カウンターポイントとは?
かうんたーぽいんと
カウンターポイントとは、複数の独立した旋律線を同時に組み合わせて音楽的調和を生み出す対位法の技法のことです。
カウンターポイント(counterpoint)は、音楽理論における対位法のことで、二つ以上の独立した旋律(声部)を同時に進行させながら、それらが互いに調和するように組み合わせる技法を指します。ラテン語の「punctus contra punctum(音符に対する音符)」が語源です。
対位法の基本原則は、各声部がそれぞれ独立した旋律として成立しながら、同時に鳴らされたときに不協和音になりすぎず全体として調和することにあります。
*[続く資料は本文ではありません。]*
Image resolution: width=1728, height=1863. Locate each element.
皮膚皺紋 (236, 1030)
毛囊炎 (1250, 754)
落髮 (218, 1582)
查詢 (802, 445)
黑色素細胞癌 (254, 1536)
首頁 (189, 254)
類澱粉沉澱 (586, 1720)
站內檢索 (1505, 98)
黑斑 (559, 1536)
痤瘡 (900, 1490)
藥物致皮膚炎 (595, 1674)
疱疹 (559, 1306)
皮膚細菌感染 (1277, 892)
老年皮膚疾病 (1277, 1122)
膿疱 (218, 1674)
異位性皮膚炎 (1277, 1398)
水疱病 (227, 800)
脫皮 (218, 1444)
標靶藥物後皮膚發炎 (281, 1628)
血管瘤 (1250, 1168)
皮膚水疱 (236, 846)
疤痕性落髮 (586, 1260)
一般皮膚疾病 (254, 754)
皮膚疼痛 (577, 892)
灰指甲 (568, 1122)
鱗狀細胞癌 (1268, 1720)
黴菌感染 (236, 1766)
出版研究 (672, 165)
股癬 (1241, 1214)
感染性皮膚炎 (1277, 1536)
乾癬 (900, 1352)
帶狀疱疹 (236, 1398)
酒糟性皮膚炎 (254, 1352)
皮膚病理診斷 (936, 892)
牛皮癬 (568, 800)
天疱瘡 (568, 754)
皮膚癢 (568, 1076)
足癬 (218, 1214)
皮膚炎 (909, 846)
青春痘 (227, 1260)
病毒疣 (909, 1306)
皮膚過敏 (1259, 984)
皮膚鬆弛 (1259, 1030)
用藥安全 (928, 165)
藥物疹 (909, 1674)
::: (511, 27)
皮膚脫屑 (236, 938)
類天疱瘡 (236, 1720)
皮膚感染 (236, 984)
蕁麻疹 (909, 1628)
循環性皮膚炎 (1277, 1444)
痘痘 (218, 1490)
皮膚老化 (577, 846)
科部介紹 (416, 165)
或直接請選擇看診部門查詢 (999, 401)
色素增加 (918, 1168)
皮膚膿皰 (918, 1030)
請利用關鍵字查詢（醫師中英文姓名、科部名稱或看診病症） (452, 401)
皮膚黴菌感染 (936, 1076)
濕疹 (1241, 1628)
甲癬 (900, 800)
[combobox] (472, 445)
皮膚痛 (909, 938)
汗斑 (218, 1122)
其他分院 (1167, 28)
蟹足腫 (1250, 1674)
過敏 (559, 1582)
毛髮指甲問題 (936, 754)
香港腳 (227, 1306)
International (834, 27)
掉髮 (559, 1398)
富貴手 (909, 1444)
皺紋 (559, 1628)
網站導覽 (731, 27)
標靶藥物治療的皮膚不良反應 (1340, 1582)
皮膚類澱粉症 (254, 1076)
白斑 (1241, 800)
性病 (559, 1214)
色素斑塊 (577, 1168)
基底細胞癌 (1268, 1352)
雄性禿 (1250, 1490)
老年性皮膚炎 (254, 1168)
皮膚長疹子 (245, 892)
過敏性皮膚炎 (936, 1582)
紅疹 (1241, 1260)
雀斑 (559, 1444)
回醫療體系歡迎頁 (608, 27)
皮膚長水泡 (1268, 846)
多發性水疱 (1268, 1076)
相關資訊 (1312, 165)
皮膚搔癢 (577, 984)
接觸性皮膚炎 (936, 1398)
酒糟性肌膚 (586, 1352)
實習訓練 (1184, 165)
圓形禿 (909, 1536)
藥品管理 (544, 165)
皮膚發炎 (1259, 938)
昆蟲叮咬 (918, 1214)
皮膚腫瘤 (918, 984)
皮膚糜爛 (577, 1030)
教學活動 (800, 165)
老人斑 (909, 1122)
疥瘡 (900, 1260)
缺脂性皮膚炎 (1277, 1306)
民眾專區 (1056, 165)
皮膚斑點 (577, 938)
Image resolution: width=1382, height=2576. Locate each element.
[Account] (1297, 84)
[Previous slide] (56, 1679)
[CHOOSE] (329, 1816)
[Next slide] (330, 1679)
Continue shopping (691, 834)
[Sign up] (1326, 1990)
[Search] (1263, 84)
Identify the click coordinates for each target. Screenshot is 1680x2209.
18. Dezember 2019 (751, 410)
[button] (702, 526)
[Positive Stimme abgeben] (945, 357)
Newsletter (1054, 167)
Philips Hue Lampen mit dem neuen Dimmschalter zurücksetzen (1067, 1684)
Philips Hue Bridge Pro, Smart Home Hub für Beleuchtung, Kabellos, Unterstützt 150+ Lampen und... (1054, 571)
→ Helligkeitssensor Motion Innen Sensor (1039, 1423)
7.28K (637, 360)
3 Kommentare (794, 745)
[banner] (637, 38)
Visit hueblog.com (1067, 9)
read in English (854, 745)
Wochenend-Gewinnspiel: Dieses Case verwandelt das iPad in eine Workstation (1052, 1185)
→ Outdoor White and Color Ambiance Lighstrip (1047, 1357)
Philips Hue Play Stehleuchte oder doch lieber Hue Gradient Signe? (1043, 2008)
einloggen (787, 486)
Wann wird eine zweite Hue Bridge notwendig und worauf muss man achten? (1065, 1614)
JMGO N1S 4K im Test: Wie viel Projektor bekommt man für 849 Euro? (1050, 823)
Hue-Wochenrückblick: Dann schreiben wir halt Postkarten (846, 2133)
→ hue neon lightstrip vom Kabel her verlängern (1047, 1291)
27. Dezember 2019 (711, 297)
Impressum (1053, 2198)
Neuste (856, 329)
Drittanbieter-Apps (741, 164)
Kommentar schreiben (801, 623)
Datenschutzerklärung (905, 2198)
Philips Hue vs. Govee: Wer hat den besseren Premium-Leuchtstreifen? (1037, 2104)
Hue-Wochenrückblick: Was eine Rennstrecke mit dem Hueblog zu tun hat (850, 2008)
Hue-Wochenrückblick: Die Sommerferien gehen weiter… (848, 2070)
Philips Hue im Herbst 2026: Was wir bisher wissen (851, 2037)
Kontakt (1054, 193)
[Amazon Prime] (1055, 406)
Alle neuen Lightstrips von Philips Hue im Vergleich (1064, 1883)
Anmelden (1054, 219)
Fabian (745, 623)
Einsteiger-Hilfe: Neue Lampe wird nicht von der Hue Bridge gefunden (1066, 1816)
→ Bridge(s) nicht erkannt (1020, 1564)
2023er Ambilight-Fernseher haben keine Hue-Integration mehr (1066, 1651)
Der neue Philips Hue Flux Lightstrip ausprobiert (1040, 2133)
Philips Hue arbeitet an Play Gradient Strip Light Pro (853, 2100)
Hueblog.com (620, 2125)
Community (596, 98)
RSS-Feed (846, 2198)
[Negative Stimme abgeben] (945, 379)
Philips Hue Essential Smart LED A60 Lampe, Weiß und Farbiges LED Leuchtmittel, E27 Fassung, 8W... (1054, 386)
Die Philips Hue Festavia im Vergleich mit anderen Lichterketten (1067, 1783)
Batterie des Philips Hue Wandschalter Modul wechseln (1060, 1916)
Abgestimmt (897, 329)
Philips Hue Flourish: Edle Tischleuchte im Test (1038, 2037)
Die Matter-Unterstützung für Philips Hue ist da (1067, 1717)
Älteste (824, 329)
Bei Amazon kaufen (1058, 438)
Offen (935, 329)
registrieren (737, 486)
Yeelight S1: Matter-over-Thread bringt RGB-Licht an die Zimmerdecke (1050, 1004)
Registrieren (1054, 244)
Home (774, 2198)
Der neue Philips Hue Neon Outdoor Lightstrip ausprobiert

声部間の動きについては次のような区分があります。
- 並行運動:二つの声部が同じ方向に動く
- 反行運動:二つの声部が逆方向に動く
- 斜行運動:一方が動き、もう一方が保留される
- 斜行(反斜行):一方が動き、他方は別の方向に進む
対位法は中世後期から発展し、ルネサンス・バロック時代に高度に洗練されました。バッハのフーガはカウンターポイントの極致とされ、複数の声部が複雑に絡み合いながら一つの統一された作品を形成します。現代においても作曲教育の重要な基礎として学ばれています。
使い方・例文
バッハの二声インヴェンションでは、右手と左手がそれぞれ独立した旋律を奏でながら互いに応答し合い、二つの旋律が対話するような対位法の構造を体感できます。